Strikeforce mixed martial arts event in 2011

Strikeforce: Overeem vs. Werdum, was a mixed martial arts event held by Strikeforce. The event took place on June 18, 2011 at the American Airlines Center in Dallas, Texas, United States. The main card aired on Showtime while the preliminary card aired on HDNet.

==Background==
Originally scheduled for April 9, this event hosted the two remaining quarter-final fights in the Strikeforce Heavyweight Grand Prix tournament.

Muhammed Lawal was expected to fight Ovince St. Preux at this event, but the bout was later cancelled.

Scott Smith had indicated that he hoped to fight at this event, however he instead fought Tarec Saffiedine at Strikeforce: Fedor vs. Henderson the following month.

Shane Del Rosario was scheduled to face Daniel Cormier in a Heavyweight Grand Prix reserve bout. However, Del Rosario had to pull out of the bout after a car accident in early May. Jeff Monson stepped in as a replacement to face Cormier in the reserve bout. After his victory, Cormier was selected to replace Alistair Overeem in the tournament semifinals following his removal from the tournament in July 2011.
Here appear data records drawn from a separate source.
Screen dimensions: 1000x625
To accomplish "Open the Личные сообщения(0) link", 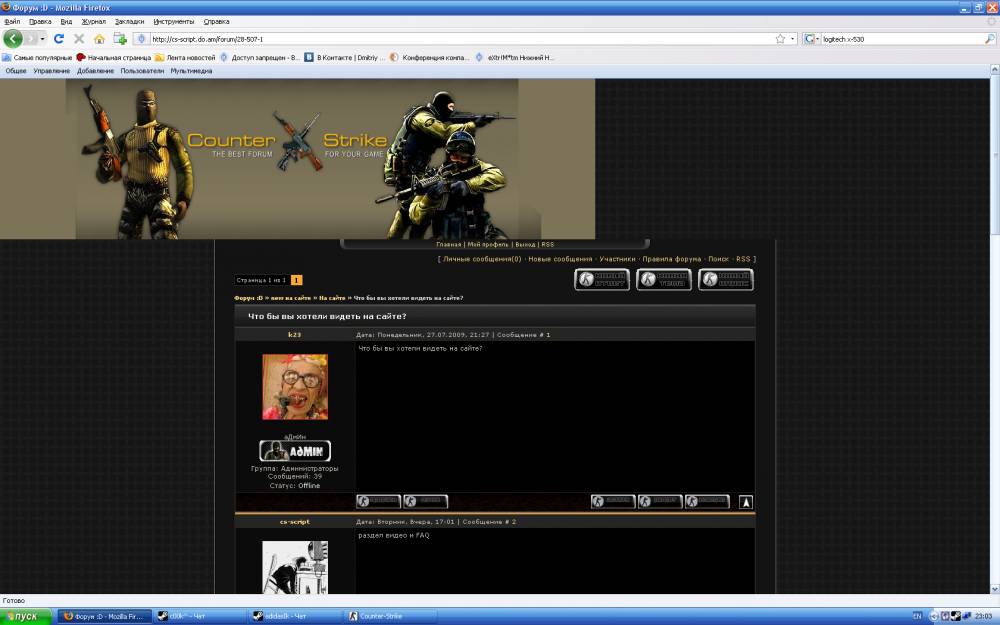I will coord(482,259).
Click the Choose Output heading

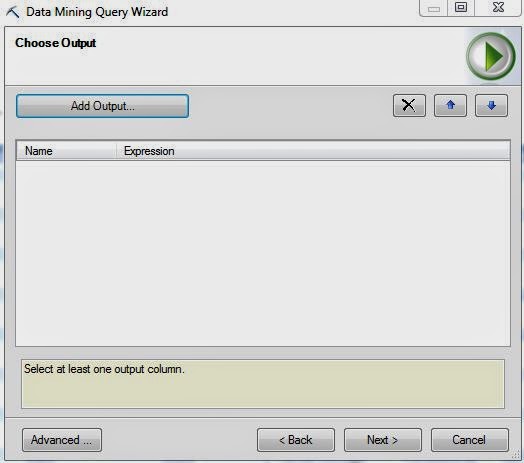pos(55,43)
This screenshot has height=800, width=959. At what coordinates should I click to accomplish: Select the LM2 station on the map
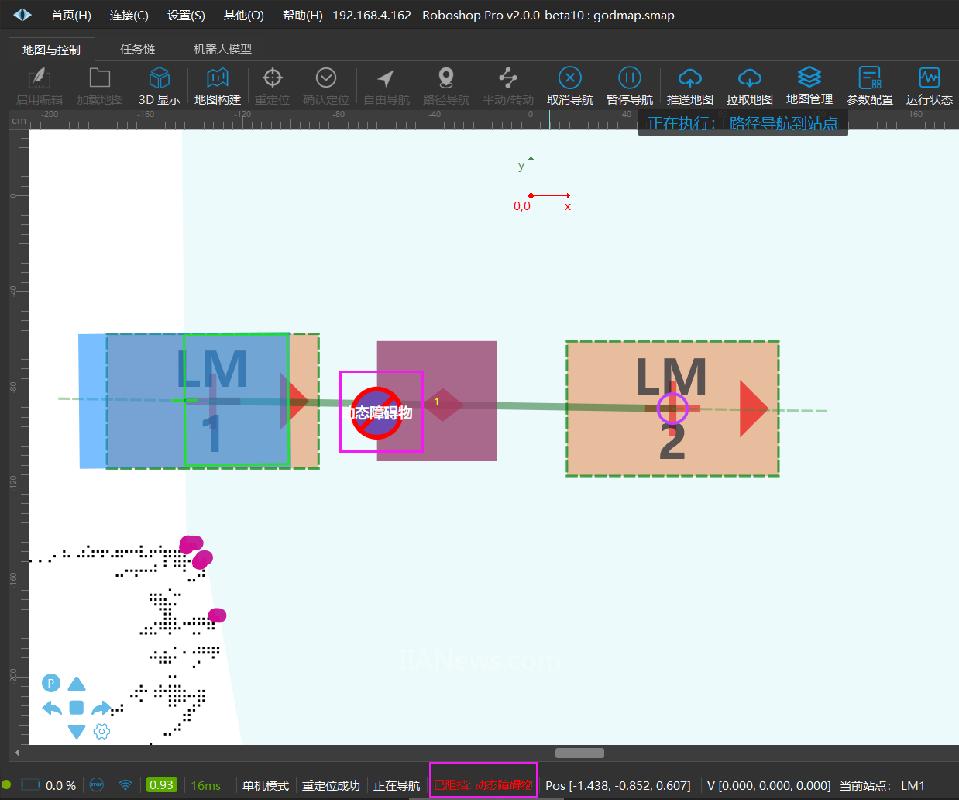(672, 408)
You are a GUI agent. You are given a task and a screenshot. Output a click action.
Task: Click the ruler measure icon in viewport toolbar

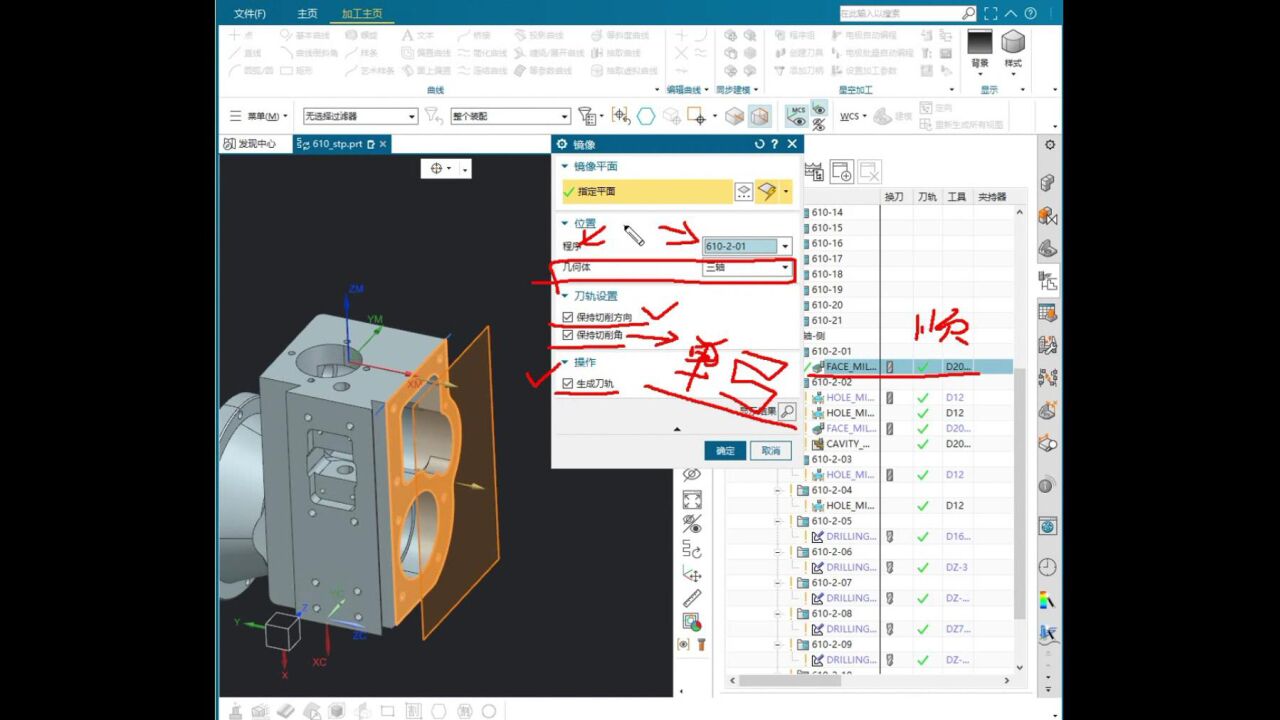(691, 598)
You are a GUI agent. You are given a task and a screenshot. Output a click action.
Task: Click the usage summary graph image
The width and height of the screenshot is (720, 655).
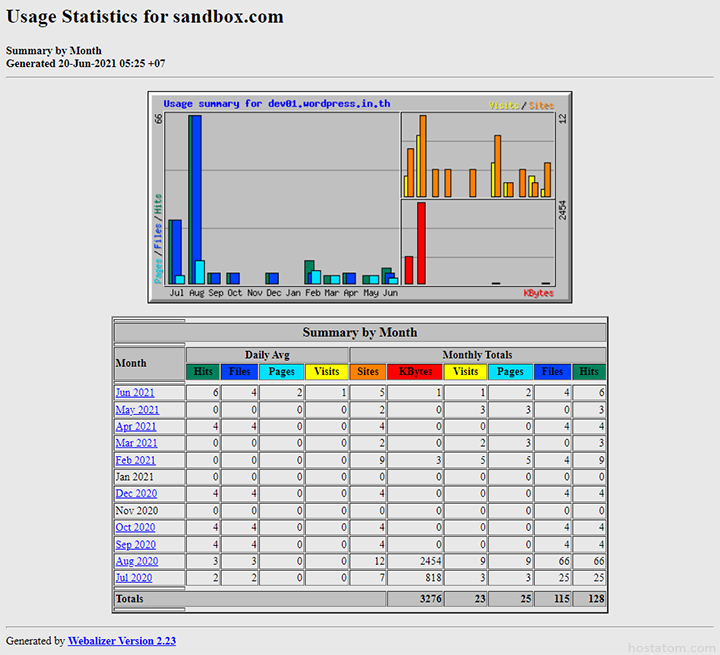click(360, 197)
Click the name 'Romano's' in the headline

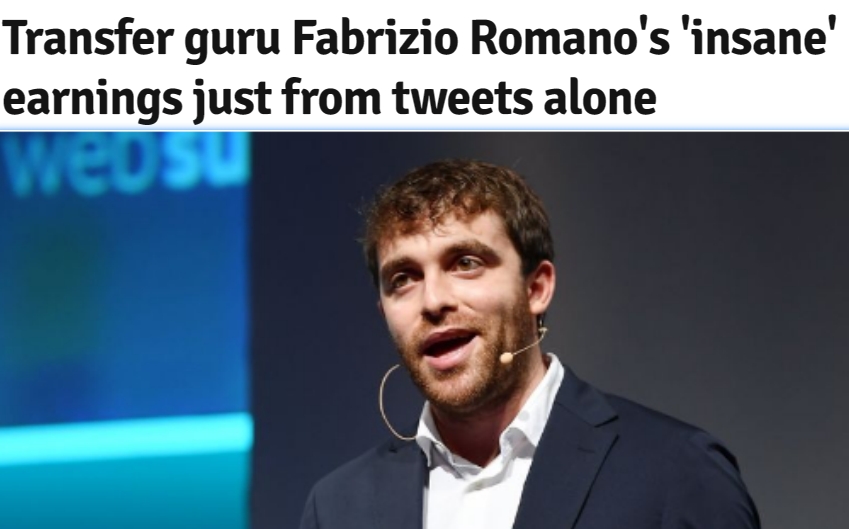click(x=571, y=40)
Amanda Nunes was scheduled to face Julie Kedzie at this event, but a hairline fracture in her foot forced Nunes off the card.

Gina Carano was scheduled to make her Strikeforce return against Sarah D'Alelio. While medically approved by the Texas Department of Licensing and Regulation, Carano opted to pull out of the fight on the advice of her own doctor.

Brian Melancon weighed in 4 pounds over the welterweight non-title bout allowance of 171 lb.